**Exercise directions**
Reproduce, word for word, the part of the Spark CSV issue comment starting with "Hyukjin Kwon commented" and going on through "to committers before).".

**Text block**
········

You are viewing a plain text version of this content. The canonical link for it is here.
Posted to issues@spark.apache.org by "Hyukjin Kwon (JIRA)" <ji...@apache.org> on 2017/01/27 02:53:25 UTC

[jira] [Commented] (SPARK-14480) Remove meaningless StringIteratorReader for CSV data source for better performance

    [ https://issues.apache.org/jira/browse/SPARK-14480?page=com.atlassian.jira.plugin.system.issuetabpanels:comment-tabpanel&focusedCommentId=15840872#comment-15840872 ] 

Hyukjin Kwon commented on SPARK-14480:
--------------------------------------

removed `StringIteratorReader` concatenates the lines in each iterator into reader in each partition IIRC.

New line in the column was not supported correctly up to my understanding because rows can spawn across multiple blocks. This is a similar problem that we have not supported multiple JSON lines before up to my knowledge. 

Currently,  we have some open PRs for dealing with multiple lines support by using something like `wholeTextFile` for text or dealing with each file as a multiple line json, which I think we could solve this problem in that way if any of it is merged.

I guess we introduced several regression or behaviour changes when we porting (which I believe are properly told ahead to committers before). 

(Actually, _if I remember this correctly_, I told about this problem several times to few committers/PMCs. I can try to find the JIRA or mailing thread if anyone feels wanting to verify this.)

> Remove meaningless StringIteratorReader for CSV data source for better performance
> ----------------------------------------------------------------------------------
>
>                 Key: SPARK-14480
>                 URL: https://issues.apache.org/jira/browse/SPARK-14480
>             Project: Spark
>          Issue Type: Sub-task
>          Components: SQL
>            Reporter: Hyukjin Kwon
>            Assignee: Hyukjin Kwon
>             Fix For: 2.1.0
>
>
> Currently, CSV data source reads and parses CSV data bytes by bytes (not line by line).
> In {{CSVParser.scala}}, there is an {{Reader}} wrapping {{Iterator}}. I think is made like this for better performance. However, it looks there are two problems.

········

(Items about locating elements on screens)
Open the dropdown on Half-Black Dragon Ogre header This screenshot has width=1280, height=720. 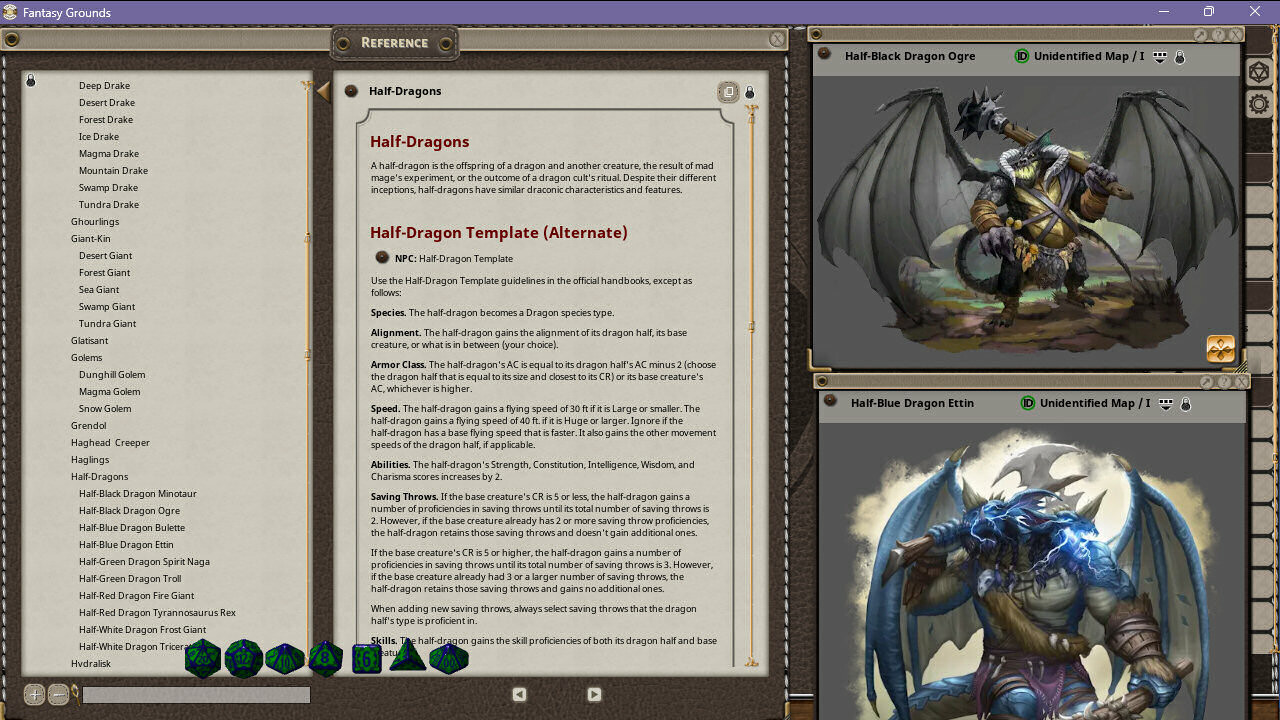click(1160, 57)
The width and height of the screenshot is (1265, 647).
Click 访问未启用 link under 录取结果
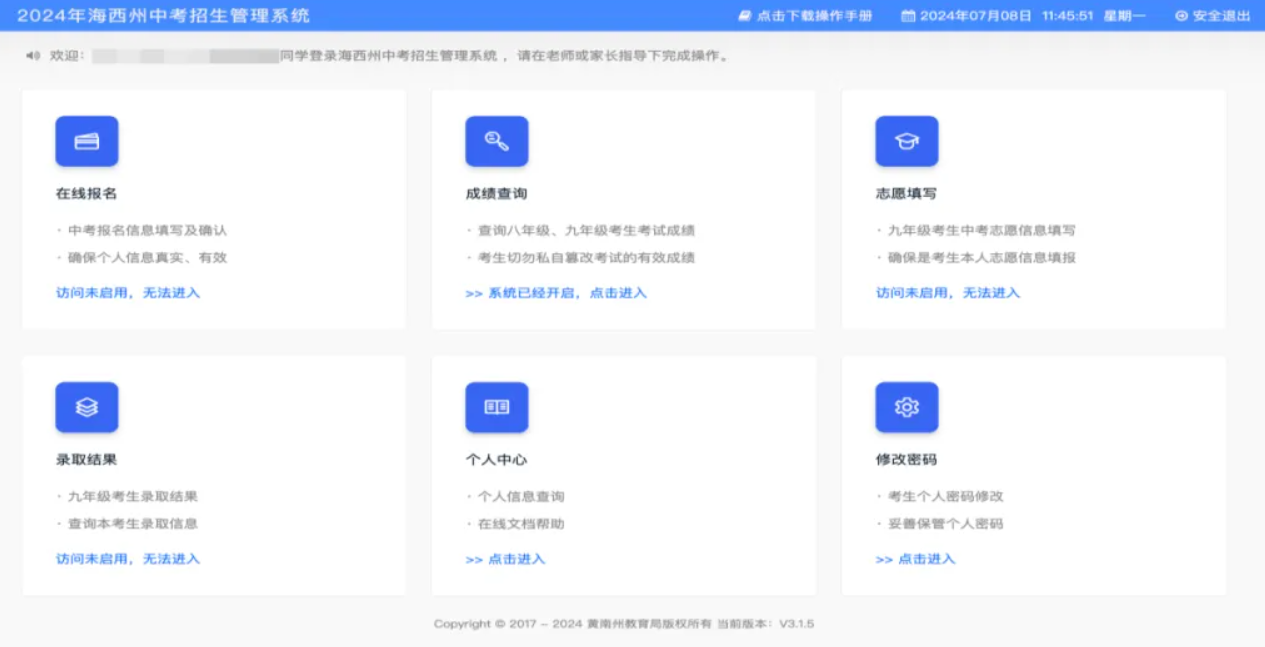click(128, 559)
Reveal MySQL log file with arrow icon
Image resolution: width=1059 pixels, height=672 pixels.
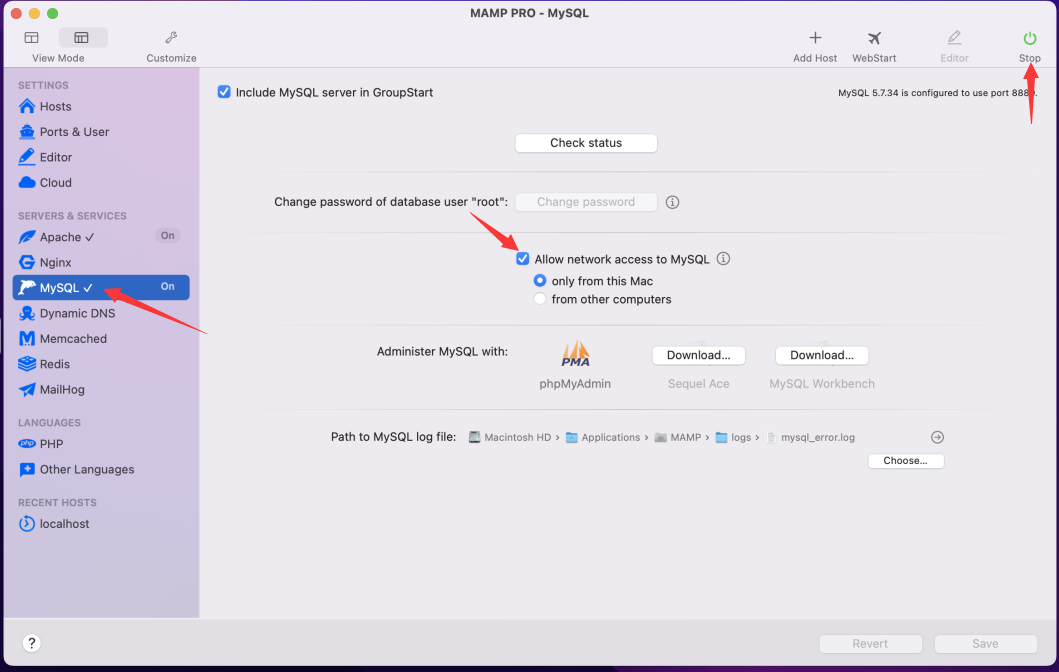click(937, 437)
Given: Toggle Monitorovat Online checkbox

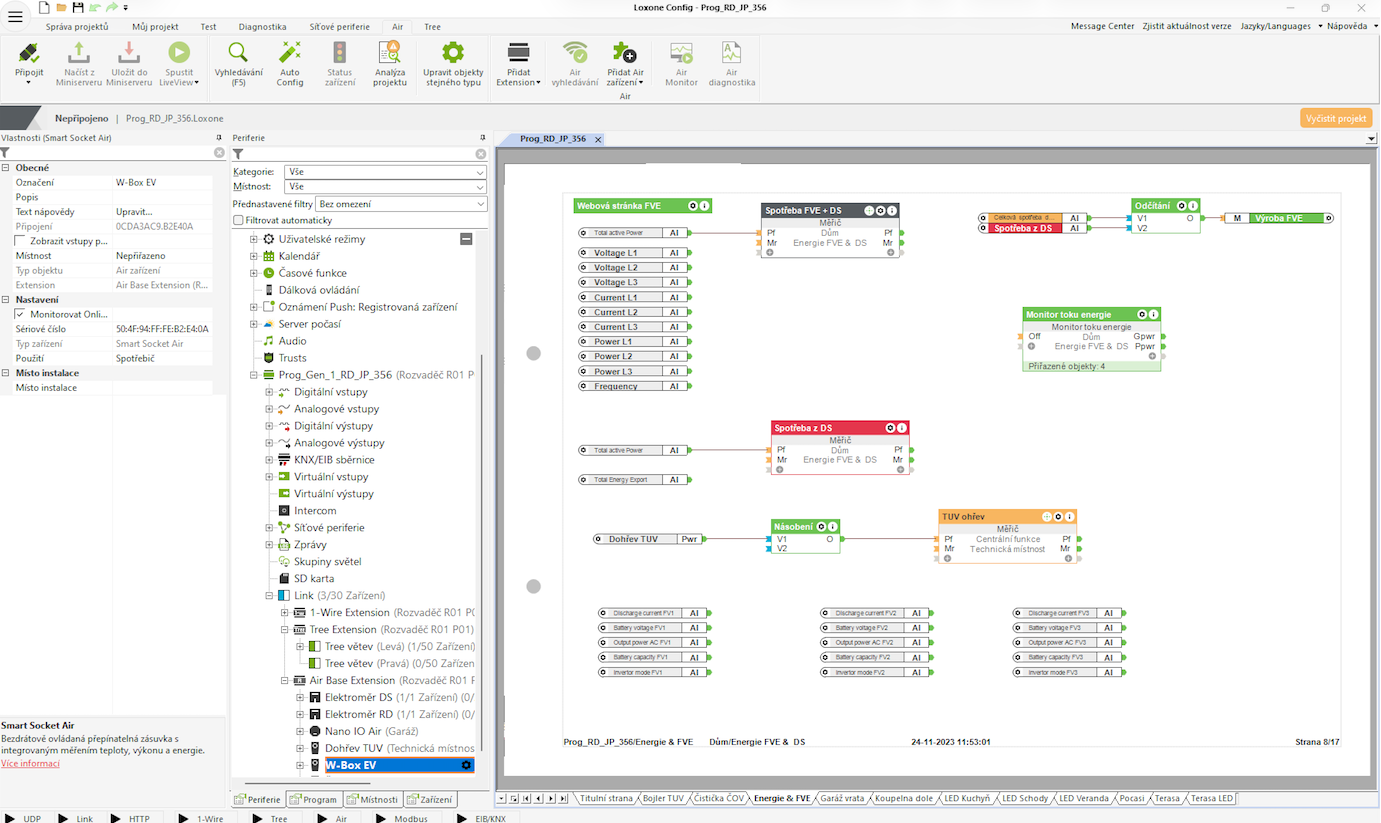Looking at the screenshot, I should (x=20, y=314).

········

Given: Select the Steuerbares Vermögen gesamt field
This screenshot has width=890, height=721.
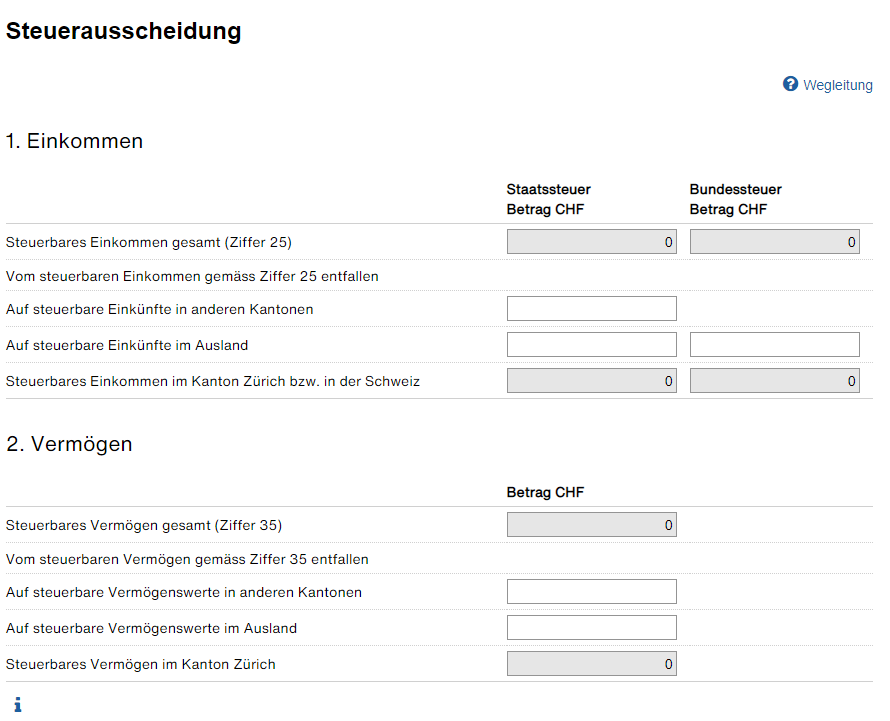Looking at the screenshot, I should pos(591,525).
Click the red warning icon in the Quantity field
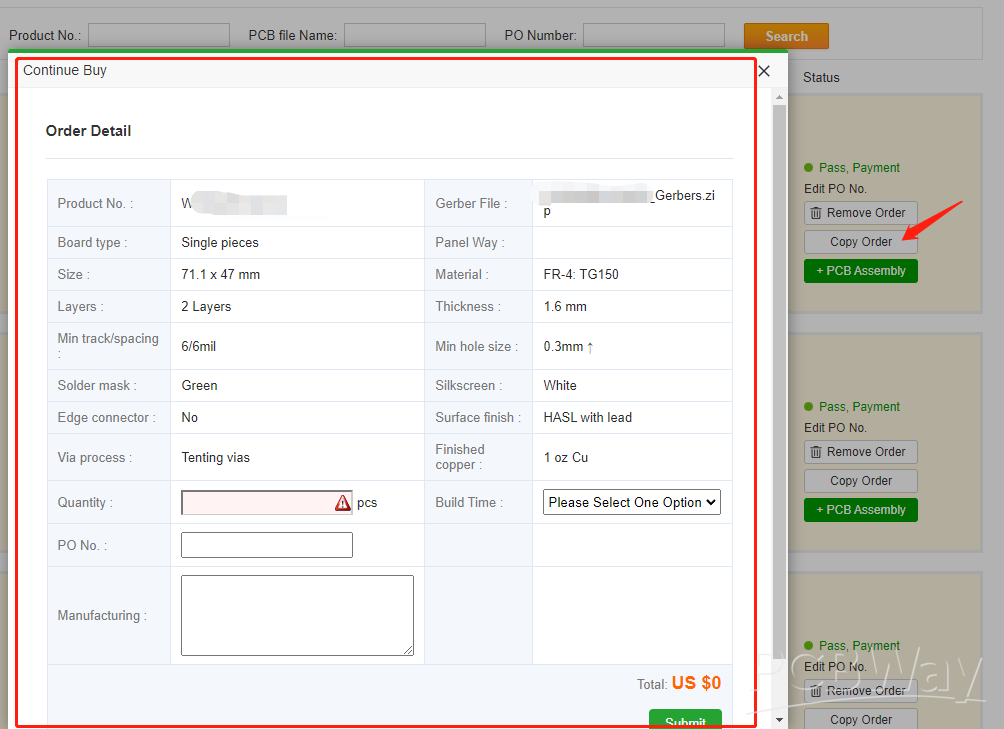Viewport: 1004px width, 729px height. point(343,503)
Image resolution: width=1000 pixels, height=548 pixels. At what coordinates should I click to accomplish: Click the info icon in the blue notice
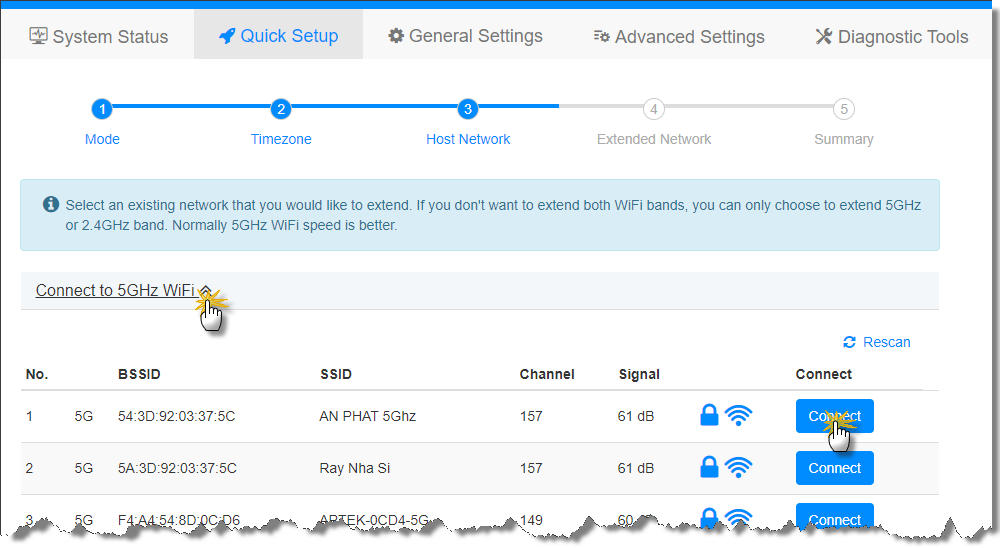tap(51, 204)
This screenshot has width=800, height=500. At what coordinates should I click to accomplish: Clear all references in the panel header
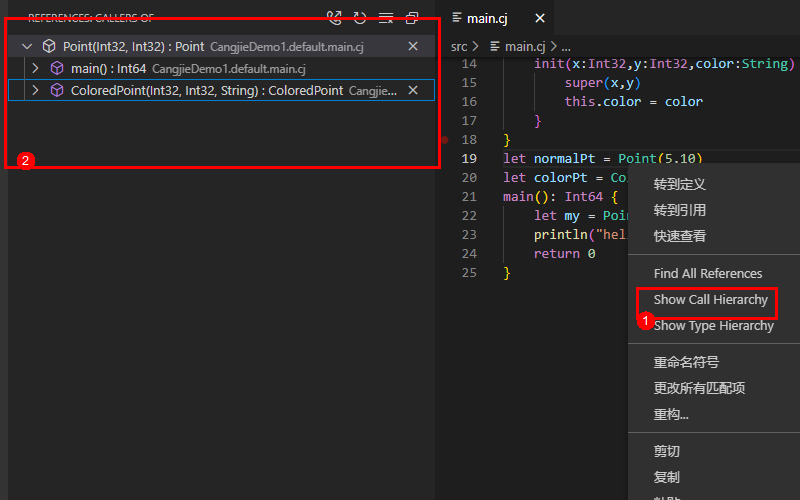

········

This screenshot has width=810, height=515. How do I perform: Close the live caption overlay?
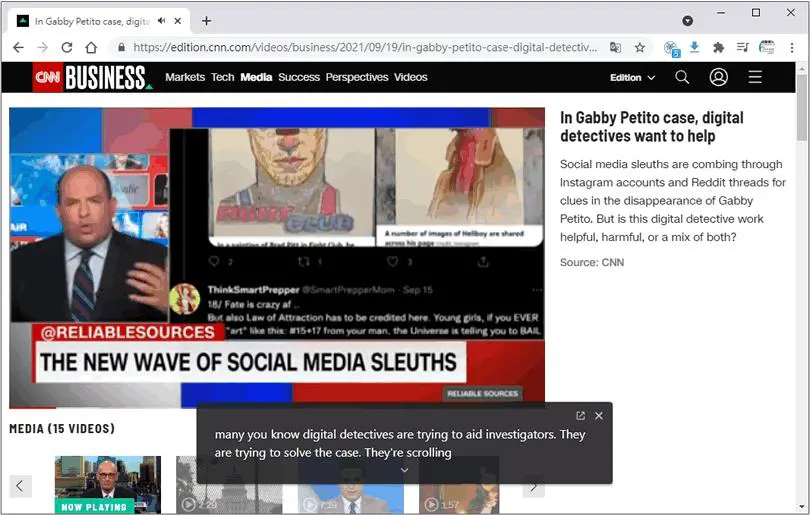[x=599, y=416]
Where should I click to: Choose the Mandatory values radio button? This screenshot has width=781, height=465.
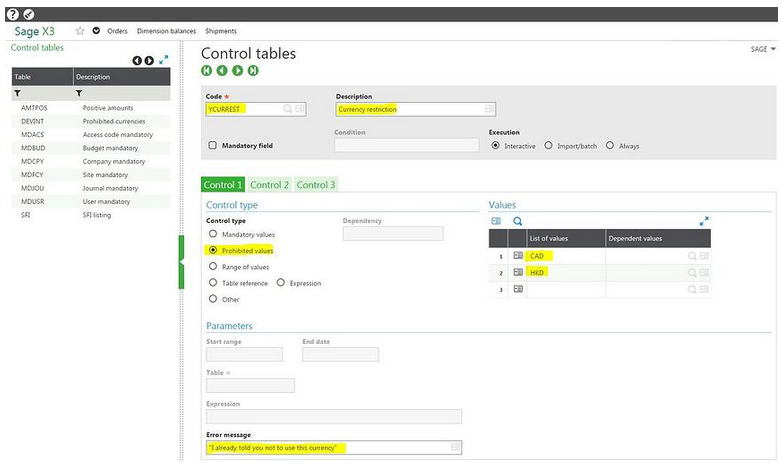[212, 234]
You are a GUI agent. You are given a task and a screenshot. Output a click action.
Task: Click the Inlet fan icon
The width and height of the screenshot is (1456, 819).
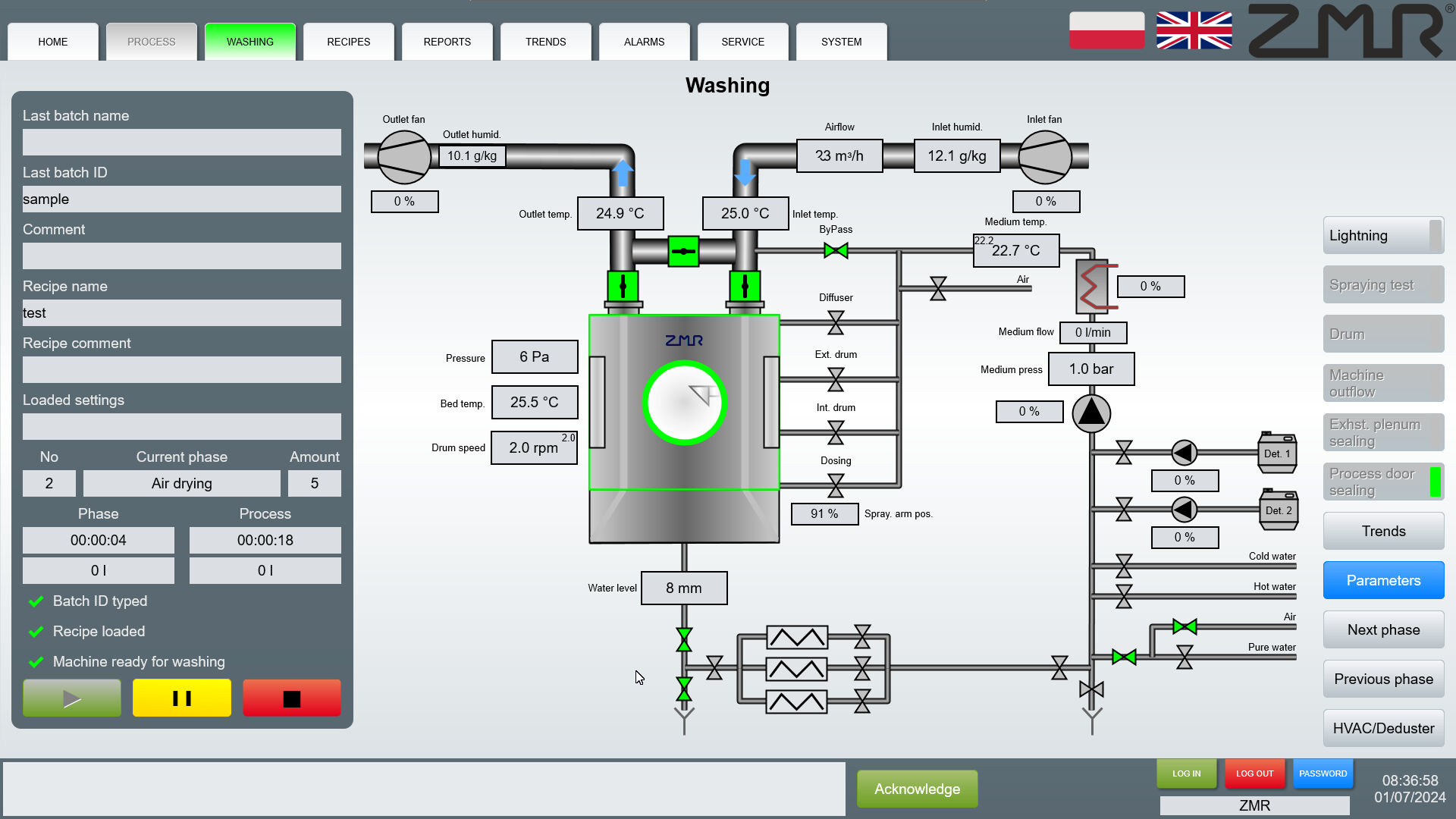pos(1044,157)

········

**Written solution**
Hyukjin Kwon commented on SPARK-14480:
--------------------------------------

removed `StringIteratorReader` concatenates the lines in each iterator into reader in each partition IIRC.

New line in the column was not supported correctly up to my understanding because rows can spawn across multiple blocks. This is a similar problem that we have not supported multiple JSON lines before up to my knowledge. 

Currently,  we have some open PRs for dealing with multiple lines support by using something like `wholeTextFile` for text or dealing with each file as a multiple line json, which I think we could solve this problem in that way if any of it is merged.

I guess we introduced several regression or behaviour changes when we porting (which I believe are properly told ahead to committers before).